Go through the records below and copy out every line that contains the word "Toggle".

[Collected data entries]
——————

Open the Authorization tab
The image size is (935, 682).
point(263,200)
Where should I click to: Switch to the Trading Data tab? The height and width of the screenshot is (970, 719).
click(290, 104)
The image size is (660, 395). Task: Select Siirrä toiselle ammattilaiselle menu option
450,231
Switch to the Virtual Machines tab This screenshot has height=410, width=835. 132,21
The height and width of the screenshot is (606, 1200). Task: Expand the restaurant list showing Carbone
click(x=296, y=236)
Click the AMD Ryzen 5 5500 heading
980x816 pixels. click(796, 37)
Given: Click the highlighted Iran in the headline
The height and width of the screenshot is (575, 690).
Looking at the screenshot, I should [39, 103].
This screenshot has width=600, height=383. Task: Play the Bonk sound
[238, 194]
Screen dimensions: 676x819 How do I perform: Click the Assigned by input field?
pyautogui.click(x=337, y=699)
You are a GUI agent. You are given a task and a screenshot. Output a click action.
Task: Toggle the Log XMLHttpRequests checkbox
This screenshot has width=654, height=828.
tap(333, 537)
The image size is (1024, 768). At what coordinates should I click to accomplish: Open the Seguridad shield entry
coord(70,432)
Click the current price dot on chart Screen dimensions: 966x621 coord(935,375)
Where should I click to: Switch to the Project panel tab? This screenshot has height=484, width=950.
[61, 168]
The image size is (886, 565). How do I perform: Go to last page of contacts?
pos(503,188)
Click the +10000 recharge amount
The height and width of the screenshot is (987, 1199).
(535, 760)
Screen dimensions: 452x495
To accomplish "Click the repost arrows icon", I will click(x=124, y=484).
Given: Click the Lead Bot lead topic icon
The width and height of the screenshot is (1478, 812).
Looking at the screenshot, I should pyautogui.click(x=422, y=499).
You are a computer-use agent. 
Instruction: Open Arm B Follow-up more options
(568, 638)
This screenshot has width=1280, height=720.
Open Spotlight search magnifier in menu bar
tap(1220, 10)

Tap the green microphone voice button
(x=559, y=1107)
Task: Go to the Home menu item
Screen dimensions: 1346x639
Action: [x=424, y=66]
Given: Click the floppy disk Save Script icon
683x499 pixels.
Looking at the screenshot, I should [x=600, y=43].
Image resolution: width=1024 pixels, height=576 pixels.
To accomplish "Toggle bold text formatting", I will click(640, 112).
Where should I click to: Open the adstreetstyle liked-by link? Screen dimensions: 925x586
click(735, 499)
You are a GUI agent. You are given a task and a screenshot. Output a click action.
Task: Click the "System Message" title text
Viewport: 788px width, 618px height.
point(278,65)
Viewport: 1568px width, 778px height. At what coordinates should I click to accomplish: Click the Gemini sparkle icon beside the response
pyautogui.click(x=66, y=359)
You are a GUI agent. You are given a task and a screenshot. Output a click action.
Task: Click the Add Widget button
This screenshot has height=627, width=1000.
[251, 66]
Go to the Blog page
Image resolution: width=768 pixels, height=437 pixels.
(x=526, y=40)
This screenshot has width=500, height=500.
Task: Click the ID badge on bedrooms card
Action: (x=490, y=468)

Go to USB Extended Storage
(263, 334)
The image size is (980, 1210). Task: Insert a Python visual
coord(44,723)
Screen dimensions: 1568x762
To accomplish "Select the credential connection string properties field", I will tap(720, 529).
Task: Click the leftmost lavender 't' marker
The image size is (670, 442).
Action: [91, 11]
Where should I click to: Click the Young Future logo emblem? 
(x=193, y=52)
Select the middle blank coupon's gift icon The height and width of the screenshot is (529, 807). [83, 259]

——————

● **Answer to the problem**:
Task: Toggle the Log XMLHttpRequests checkbox
To accomplish "Toggle bold text formatting", I will click(640, 112).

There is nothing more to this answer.